### TASK TO COMPLETE
No pictures, no extra lines: copy exactly from the line with "This screenshot has width=1311, height=655." through the end of the entries.

[Stored records]
-.-.-

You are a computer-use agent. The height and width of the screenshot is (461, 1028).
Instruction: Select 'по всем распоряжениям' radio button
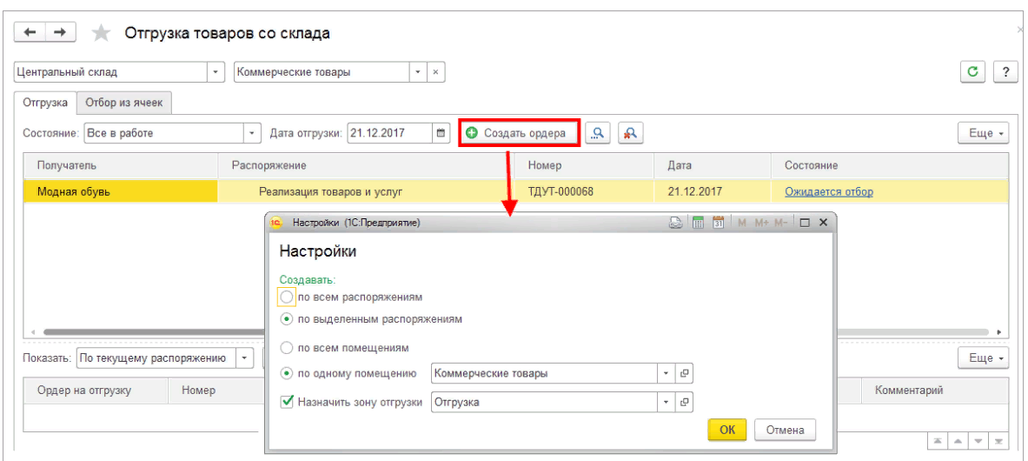pos(287,297)
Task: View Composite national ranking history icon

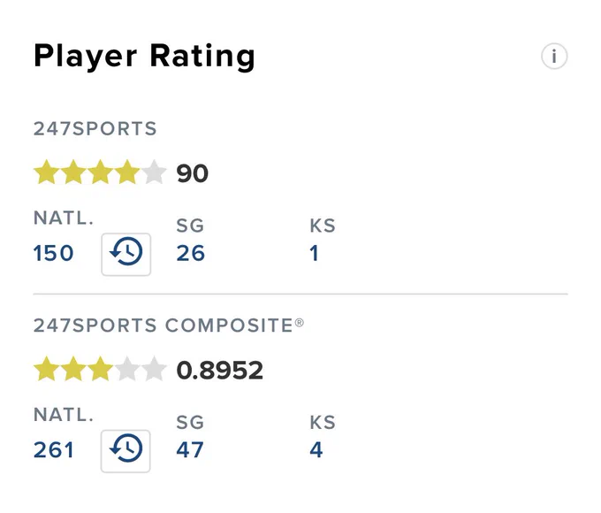Action: [126, 451]
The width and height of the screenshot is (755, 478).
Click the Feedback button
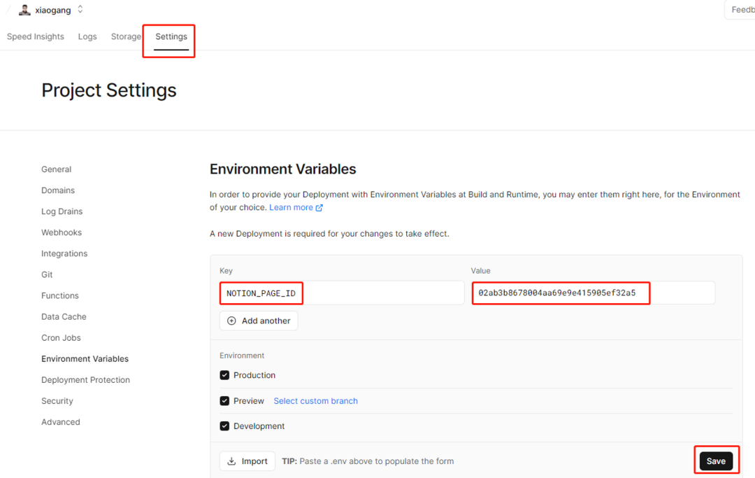point(742,10)
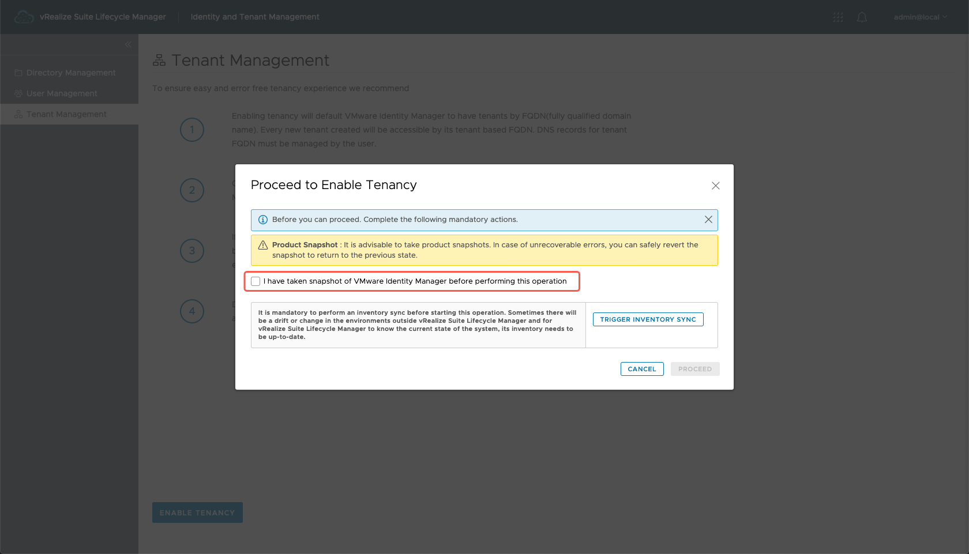Dismiss the blue info alert banner

[x=708, y=220]
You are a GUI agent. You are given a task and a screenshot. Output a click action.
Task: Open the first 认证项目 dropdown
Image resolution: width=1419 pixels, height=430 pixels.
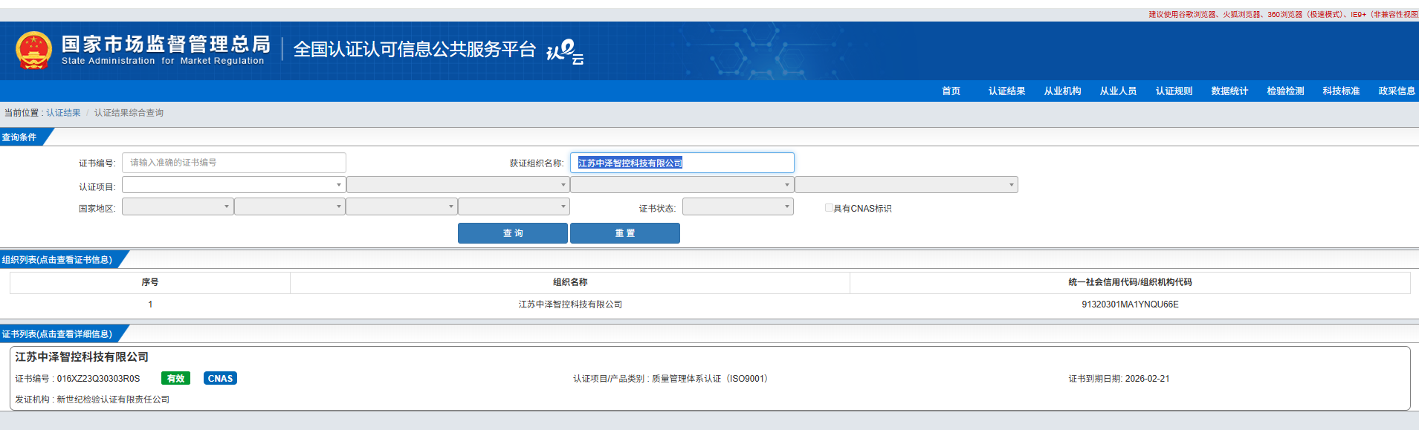[x=233, y=185]
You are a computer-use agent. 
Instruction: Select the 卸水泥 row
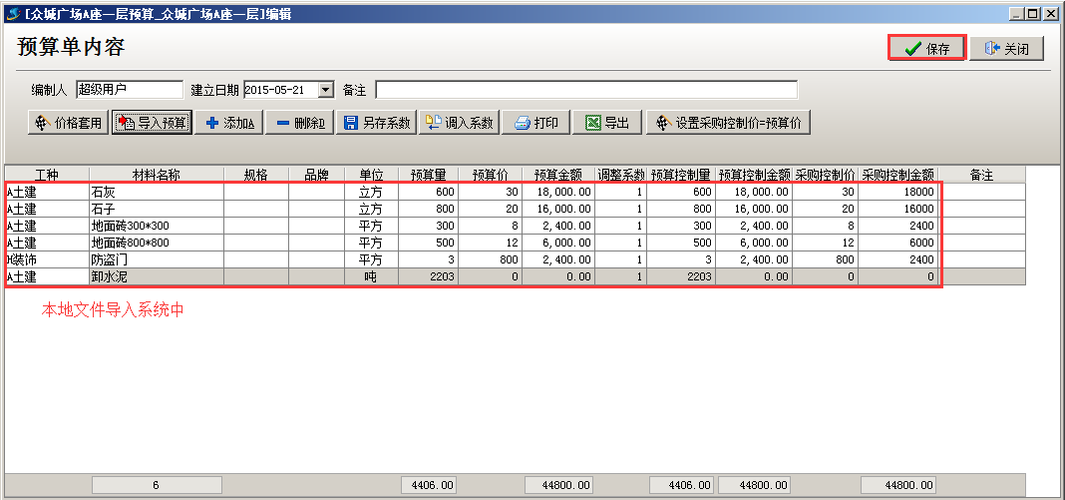coord(156,276)
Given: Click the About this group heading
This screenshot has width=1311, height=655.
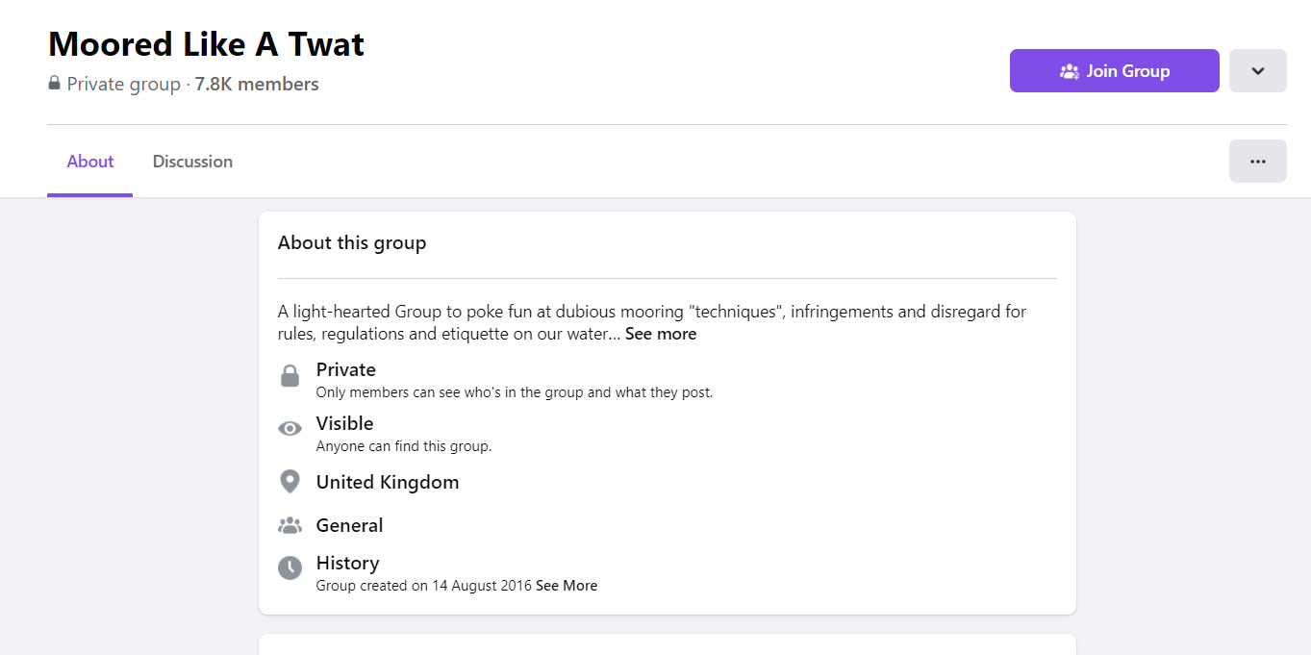Looking at the screenshot, I should (x=352, y=243).
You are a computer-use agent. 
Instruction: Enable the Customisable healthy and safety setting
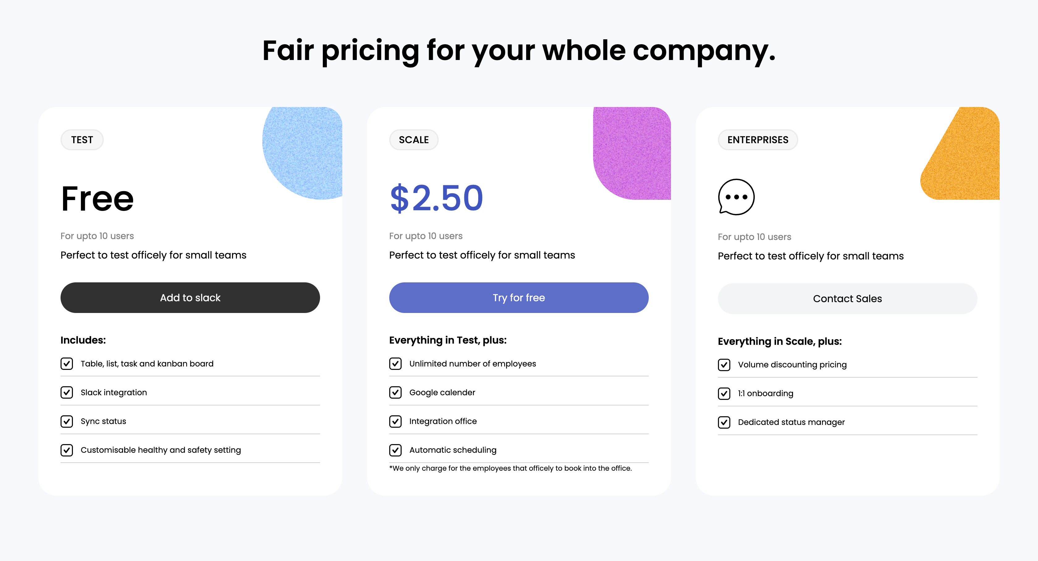66,450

-.-.-

### FINISHED TASK
This screenshot has width=1311, height=655.
Looking at the screenshot, I should (x=352, y=243).
You are a computer-use agent. 
Instruction: Enable the Customisable healthy and safety setting
66,450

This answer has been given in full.